In contrast to the stability in a spiked biological matrix, stock stability for small molecules is not assessed by reference to a calibration curve but by comparing the analytical response of a stored solution to that of a freshly prepared reference solution. The use of an existing stock solution as the reference, even when within its proven stability period, increases the risk of misinterpreting the stability of a stored stock solution and should be avoided (8). To limit error propagation in the preparation process of calibrators and QCs, it is recommended that the acceptable difference between the responses of fresh and stored solutions should be tighter than for spiked biological samples and not exceed ±10%, as was recently described (5). Similarly, in order to be able to reliably demonstrate such a small difference between fresh and stored solutions, the coefficient of variation for each set of replicates should be limited and preferably no more than 10%. With regard to internal standards, which are often applied in chromatographic methods, very frequently, a stable-isotope labeled form of the analyte or a close chemical analogue is used and the stability properties of these molecules typically are very similar to those of the analyte, when stored at identical conditions. In addition, internal standards are used for response normalization in a single run only and the suitability of the internal standard solution is thus evaluated daily by reviewing the results of the bioanalytical runs. Therefore, the continued long-term storage stability of internal standard solutions is much less critical than for standards solutions of the analytes. Often, it may not be necessary to separately assess the stability of internal standard solutions, if analyte stability has been demonstrated and, for stable-isotope labeled forms, if no isotope exchange occurs during storage. Internal standard stability assessment may be required in individual cases, when scientifically called for, such as in the case of molecules, solvents and/or storage conditions that are very different from those of the analyte. In such a case, wider acceptance criteria than for analyte stock stability are fully acceptable.

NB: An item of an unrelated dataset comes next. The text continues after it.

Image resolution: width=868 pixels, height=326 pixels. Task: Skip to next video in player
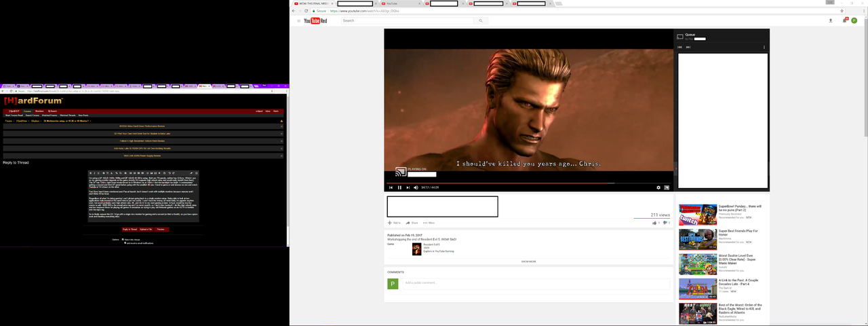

For reference material received as a solution, the stability information provided by the manufacturer is acceptable for use and does not need to be regenerated at the analytical lab, provided that the manufacturer’s storage conditions are followed. When possible, dilutions should be prepared in the same solvent or buffer as the provided stock solution to build on the manufacturer’s stability documentation. If the manufacturer’s stability information covers a range of concentrations and temperatures that include the diluted stock concentration and storage, stability assessment does not need to be repeated.

Extract Stability

For methods using some form of sample extraction during analysis, such as most chromatographic assays, the assessment of analyte stability in the extracts is needed to ensure complete coverage of the relevant storage conditions. Post-preparative stability or extract stability refers to the stability of the analyte in sample extracts in general, while on-instrument stability refers to analyte stability in sample extracts during storage in an autosampler or any other instrument for serial analysis, prior to their actual analysis. Absolute (post-preparative or on-instrument) stability is defined as the absolute constancy of a concentration over time, as measured against a freshly extracted calibration curve, while relative (post-preparative or on-instrument) stability is defined as the constancy of a concentration over time relative to a calibration curve that is extracted and stored together with the sample extracts.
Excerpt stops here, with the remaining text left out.